Borse: la crisi spagnola e le tensioni Cina-Giappone pesano sui mercati

BORSA MILANO

E’ una mattinata molto difficile per le borse del Vecchio Continente con gli investitori da una parte preoccupati delle conseguenze sui mercati della probabile domanda di aiuti da parte della Spagna, dall’altra con molti ancora debiti a capitalizzare sui guadagni della scorsa settimana.
Piazza Afffari viaggia in calo del 2 per cento trascinata verso il basso dalla Fiat, il titolo peggiore del listino, Francoforte cede lo 0,8 per cento,  Londra perde lo 0,7 per cento, Parigi lo 0,8 per cento.
A Milano continua a correre il titolo Ti Media, visto l’interessamento della News Corporation di Rupert Murdoch per il contenitore della Telecom che controlla Mtv e La 7 . Forti i guadagni anche per Rcs dopo che Diego Della Valle ha annunciato che sta salendo.
Lo spread nostrano viaggia rialzo intorno ai 350 punti rispetto alla chiusura di ieri a 343 punti.
In Asia pesano sulla Borsa di Tokyo le forti tensioni sul contenzioso delle isole Senkaku/Diaoyu tra Cina e Giappone con scambi in calo dello 0,39 per cento e con una secca virata al ribasso nel finale di seduta.
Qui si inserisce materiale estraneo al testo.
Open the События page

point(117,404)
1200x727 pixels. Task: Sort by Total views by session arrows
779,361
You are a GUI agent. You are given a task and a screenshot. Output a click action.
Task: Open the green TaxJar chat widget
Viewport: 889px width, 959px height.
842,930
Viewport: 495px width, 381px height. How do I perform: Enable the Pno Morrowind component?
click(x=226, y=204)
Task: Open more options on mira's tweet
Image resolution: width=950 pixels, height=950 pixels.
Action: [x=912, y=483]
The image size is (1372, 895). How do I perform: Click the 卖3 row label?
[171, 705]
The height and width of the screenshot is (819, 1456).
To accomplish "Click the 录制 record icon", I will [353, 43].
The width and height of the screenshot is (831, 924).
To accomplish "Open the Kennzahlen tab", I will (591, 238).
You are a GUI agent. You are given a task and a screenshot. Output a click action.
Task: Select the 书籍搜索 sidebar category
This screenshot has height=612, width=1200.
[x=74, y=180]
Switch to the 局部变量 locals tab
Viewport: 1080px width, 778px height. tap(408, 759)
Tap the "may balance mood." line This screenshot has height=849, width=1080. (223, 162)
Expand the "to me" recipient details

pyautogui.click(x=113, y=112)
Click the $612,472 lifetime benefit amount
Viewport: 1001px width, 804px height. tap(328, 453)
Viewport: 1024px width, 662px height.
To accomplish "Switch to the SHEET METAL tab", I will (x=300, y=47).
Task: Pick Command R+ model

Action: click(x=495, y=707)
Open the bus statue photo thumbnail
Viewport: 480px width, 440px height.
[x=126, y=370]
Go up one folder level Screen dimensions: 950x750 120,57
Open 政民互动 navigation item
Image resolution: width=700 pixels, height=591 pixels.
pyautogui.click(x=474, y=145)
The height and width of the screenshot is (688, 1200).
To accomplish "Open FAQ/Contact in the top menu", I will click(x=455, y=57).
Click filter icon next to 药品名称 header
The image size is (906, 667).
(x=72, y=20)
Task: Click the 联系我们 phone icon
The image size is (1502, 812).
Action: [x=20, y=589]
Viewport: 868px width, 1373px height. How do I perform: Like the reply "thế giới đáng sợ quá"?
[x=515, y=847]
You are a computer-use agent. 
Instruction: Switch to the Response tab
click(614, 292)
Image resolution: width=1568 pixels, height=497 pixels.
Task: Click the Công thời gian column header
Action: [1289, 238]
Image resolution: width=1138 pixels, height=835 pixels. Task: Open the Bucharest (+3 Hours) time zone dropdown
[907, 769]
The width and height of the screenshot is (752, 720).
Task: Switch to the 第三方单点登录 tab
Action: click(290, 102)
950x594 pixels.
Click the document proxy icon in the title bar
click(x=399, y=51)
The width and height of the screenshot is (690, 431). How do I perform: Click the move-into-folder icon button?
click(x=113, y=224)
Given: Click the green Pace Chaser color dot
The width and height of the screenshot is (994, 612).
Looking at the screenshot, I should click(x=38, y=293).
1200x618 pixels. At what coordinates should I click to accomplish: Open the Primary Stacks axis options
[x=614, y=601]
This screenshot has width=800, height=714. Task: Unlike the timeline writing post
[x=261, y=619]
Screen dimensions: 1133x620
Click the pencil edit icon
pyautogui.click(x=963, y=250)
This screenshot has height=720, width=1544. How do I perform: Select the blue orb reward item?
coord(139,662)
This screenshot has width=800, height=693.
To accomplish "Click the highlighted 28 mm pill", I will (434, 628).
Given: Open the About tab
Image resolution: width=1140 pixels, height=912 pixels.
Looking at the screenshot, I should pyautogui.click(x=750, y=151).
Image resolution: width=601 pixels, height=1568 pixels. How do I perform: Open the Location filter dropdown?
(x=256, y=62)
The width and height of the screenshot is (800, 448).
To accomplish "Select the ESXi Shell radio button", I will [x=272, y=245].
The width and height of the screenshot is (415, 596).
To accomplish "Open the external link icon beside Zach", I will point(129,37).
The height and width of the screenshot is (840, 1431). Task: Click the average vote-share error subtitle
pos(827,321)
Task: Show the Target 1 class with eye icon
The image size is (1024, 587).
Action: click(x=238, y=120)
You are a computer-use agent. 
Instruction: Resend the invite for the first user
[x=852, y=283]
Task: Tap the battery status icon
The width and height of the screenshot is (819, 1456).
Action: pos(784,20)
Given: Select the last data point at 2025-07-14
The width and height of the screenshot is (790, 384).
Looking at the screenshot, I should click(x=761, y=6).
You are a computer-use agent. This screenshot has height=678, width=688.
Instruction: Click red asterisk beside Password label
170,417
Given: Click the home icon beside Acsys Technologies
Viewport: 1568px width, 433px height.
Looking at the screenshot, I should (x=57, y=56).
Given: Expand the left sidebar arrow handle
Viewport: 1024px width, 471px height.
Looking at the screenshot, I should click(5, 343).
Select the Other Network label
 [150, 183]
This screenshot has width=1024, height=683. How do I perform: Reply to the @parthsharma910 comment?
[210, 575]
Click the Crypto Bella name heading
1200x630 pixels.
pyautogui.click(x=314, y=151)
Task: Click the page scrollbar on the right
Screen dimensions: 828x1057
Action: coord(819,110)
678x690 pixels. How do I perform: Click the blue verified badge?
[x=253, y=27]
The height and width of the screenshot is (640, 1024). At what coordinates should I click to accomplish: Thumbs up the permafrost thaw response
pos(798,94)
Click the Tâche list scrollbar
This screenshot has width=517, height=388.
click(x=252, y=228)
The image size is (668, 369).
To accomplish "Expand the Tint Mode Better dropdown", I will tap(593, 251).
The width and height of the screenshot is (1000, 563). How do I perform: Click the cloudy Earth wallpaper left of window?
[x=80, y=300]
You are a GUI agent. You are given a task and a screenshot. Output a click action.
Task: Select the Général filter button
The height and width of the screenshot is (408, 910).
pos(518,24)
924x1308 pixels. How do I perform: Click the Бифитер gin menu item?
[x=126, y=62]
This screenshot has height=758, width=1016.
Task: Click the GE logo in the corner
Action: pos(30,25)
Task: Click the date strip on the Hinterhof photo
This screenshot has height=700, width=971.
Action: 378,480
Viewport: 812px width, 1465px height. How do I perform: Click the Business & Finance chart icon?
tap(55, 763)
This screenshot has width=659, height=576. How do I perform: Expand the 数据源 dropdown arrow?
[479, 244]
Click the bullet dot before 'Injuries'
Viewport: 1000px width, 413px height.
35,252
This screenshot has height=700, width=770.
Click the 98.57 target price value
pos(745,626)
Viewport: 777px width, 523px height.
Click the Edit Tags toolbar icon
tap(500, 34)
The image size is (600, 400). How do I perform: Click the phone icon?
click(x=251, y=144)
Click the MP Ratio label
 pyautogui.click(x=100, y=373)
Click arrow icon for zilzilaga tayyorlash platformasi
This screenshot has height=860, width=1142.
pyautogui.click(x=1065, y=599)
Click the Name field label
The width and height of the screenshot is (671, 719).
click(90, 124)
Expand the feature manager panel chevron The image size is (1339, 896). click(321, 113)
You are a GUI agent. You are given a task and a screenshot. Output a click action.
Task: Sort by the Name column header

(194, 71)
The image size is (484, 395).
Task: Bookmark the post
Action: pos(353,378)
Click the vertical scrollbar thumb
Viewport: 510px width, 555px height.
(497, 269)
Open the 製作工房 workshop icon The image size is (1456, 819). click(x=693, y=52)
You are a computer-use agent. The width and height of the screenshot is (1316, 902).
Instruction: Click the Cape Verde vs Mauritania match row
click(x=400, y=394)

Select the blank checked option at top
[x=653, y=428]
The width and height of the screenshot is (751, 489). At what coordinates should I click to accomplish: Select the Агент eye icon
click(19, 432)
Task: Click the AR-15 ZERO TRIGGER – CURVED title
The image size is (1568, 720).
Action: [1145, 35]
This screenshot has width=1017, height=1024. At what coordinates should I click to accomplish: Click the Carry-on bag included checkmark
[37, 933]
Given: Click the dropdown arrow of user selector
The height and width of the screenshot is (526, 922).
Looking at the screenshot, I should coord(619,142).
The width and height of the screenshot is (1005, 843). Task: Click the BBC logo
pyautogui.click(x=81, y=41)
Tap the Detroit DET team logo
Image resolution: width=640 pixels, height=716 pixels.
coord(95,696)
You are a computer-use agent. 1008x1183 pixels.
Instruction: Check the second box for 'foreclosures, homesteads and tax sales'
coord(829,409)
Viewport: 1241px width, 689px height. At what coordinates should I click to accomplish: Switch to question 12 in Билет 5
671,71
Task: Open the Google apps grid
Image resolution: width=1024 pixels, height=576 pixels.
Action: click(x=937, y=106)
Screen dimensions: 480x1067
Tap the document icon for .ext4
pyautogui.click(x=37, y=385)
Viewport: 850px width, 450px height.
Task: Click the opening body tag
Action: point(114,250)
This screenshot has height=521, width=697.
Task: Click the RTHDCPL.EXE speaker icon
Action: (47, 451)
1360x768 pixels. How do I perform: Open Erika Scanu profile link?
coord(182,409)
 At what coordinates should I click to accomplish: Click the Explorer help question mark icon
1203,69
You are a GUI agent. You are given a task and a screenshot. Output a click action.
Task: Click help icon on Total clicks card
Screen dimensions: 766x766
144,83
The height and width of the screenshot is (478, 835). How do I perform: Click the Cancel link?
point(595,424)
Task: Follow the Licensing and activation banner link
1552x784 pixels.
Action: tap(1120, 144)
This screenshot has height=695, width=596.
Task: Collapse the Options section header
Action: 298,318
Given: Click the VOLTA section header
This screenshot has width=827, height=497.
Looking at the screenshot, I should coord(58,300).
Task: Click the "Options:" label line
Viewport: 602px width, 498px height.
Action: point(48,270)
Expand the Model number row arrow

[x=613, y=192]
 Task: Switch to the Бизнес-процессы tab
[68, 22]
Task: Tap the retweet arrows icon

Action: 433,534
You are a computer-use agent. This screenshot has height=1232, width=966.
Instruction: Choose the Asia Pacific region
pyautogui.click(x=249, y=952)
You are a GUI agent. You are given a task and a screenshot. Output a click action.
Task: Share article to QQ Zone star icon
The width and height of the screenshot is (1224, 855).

L’indice Nikkei cede 35,62 punti e scivola a quota 9.123,77, vista anche la frenata dello yen e i timori sulle multinazionali nipponiche, come Nissan, Toyota, Honda costrette a fermare la produzione degli impianti in Cina, con l’escalation di tensione tra i 2 Stati.
Pesa sui listini asiatici anche il timore di un rallentamento della crescita cinese. Seul ha guadagnato lo 0,13 per cento, Hong Kong ha chiuso in calo dello 0,27 per cento, Shanghai perde lo 0,91 per cento mentre .
Wall Street ha chiuso in calo stoppando il trend positivo dopo il rally della settimana scorsa. Gli investitori tornano a guardare con preoccupazione allo stato dell’economia globale in scia agli ultimi deludenti dati macroeconomici. Il Nasdaq ha ceduto lo 0,27 per cento, il Dow Jones è sceso dello 0,3 per cento, e lo S&P 500 è arretrato dello 0,31 per cento.